- _About this task_:
Whenever the word "each" turns up in a line below, that line should be copied.

- _Data supplied_:
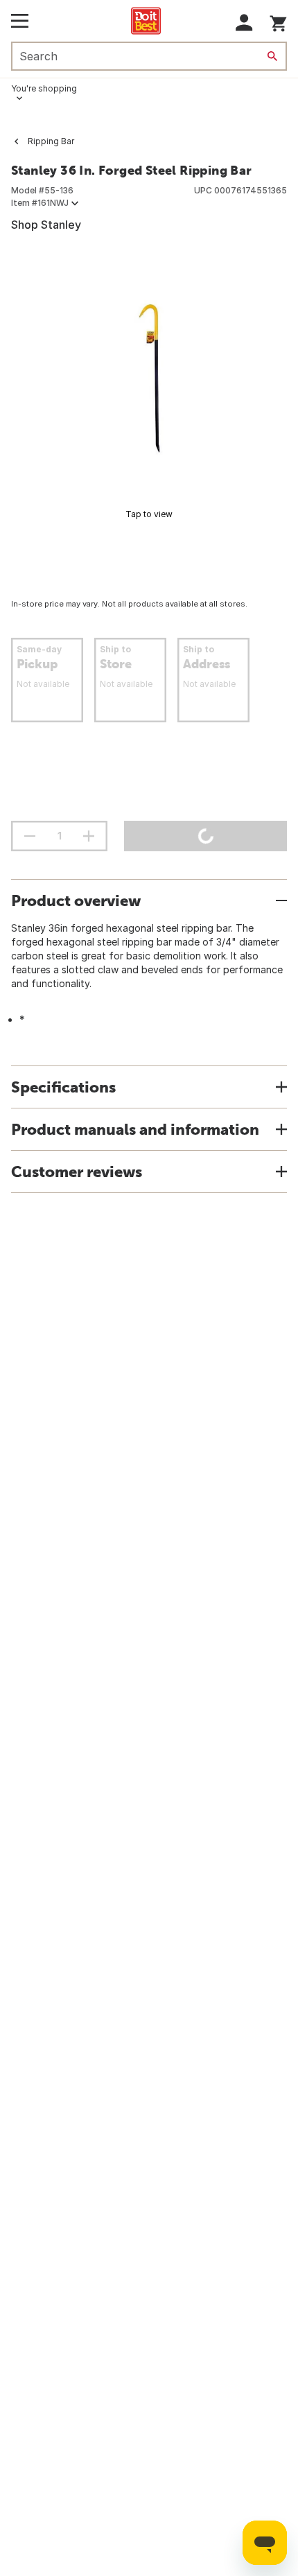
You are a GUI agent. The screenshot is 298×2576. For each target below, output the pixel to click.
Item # (40, 203)
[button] (244, 22)
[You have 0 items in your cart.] (278, 21)
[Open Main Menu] (19, 21)
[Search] (272, 56)
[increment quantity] (88, 836)
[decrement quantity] (29, 836)
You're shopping (44, 88)
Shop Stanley (46, 225)
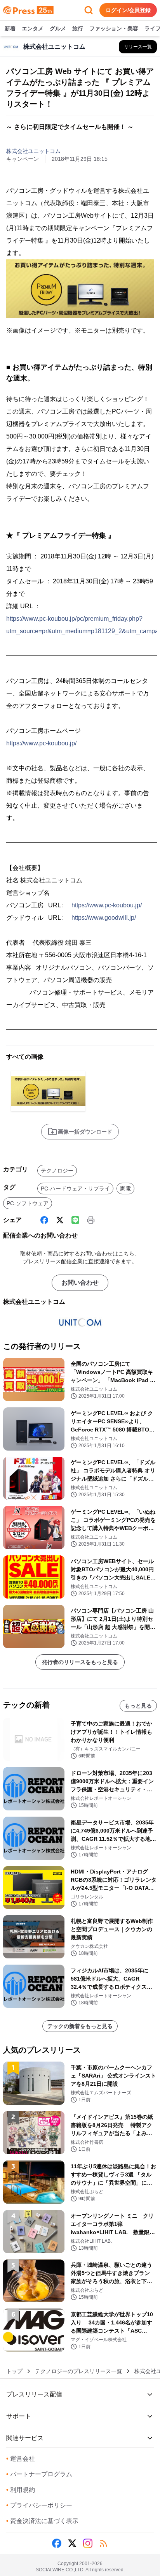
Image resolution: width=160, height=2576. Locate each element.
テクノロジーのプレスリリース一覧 (78, 2371)
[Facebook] (44, 1220)
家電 (125, 1188)
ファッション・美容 (113, 28)
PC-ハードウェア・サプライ (75, 1188)
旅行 (77, 28)
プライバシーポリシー (39, 2505)
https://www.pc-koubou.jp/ (41, 743)
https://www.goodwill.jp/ (103, 917)
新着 (10, 28)
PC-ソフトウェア (28, 1203)
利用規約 (20, 2489)
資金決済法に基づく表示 (42, 2521)
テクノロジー (57, 1170)
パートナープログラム (39, 2474)
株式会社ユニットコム (33, 151)
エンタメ (32, 28)
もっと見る (138, 1706)
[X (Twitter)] (60, 1220)
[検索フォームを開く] (88, 10)
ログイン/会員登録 (128, 10)
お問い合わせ (80, 1282)
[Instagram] (87, 2543)
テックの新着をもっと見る (80, 2026)
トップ (14, 2371)
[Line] (75, 1220)
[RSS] (103, 2543)
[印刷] (91, 1220)
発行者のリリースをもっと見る (80, 1662)
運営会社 (20, 2458)
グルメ (58, 28)
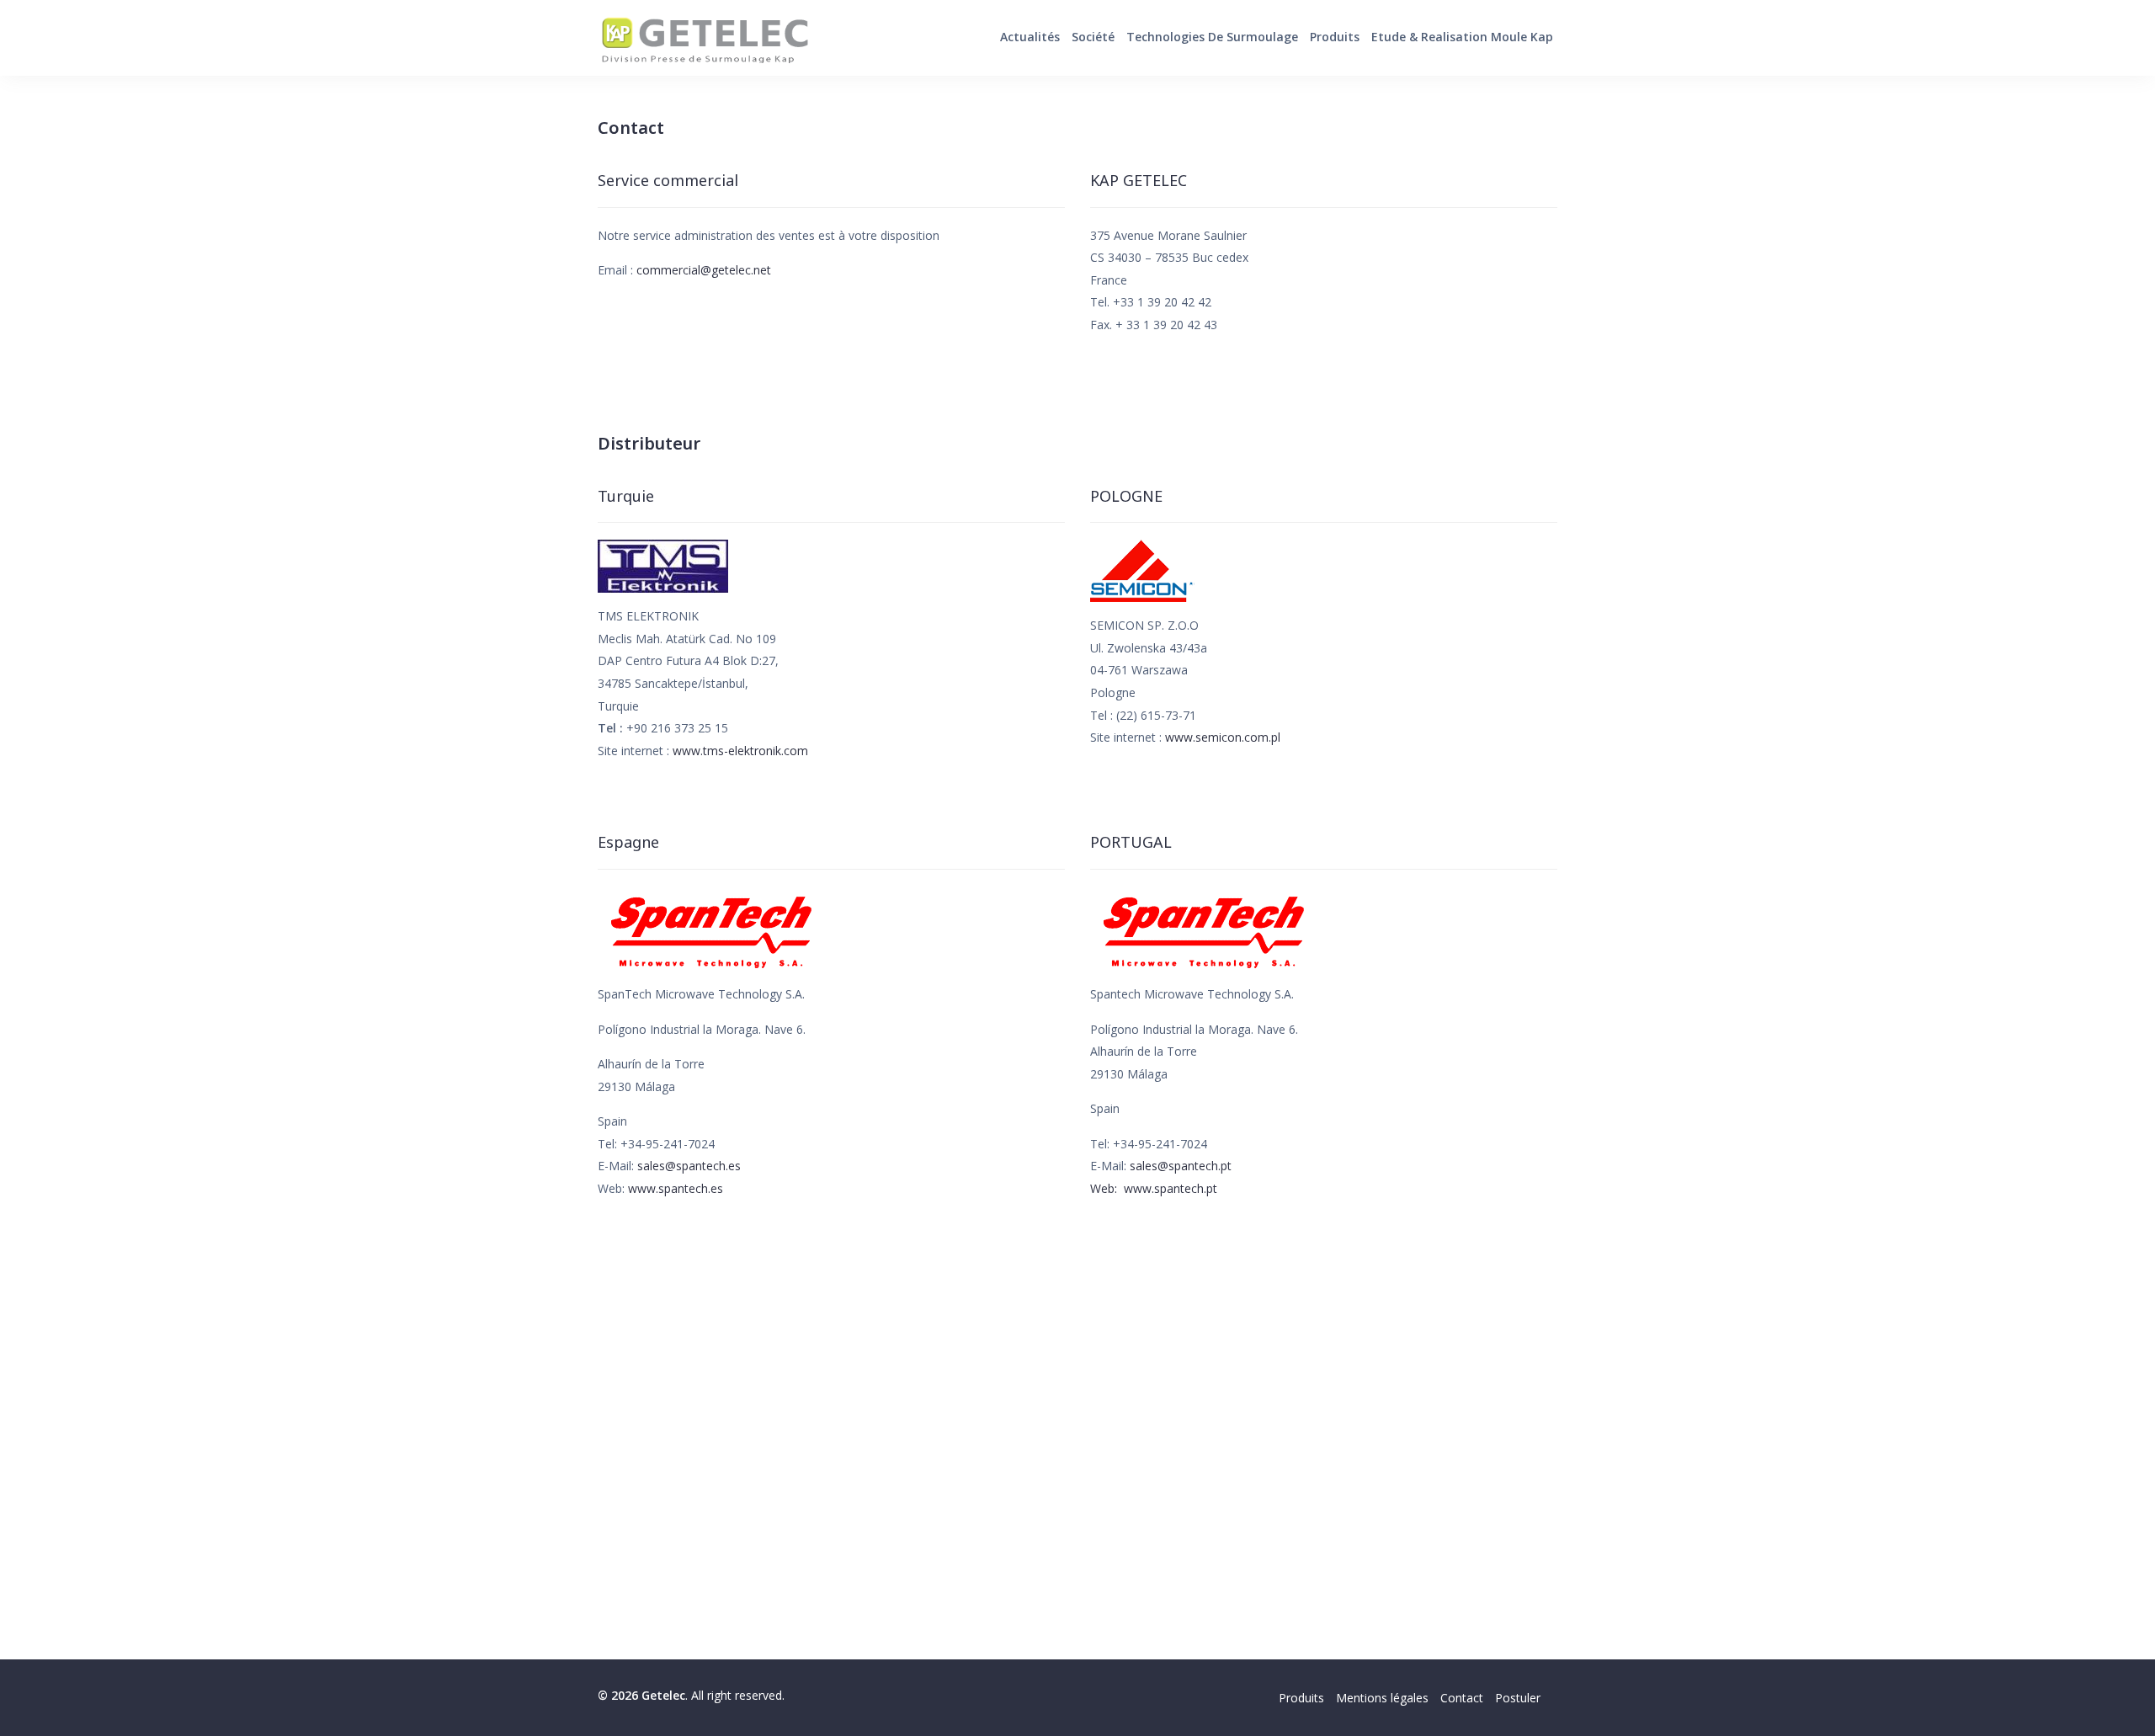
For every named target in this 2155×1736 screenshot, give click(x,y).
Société (1093, 37)
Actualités (1030, 37)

- _Reply_:
You are a GUI agent. The screenshot is 298×2576. For each target below, output the pixel to click.
Image resolution: width=160, height=2576. Locate each element.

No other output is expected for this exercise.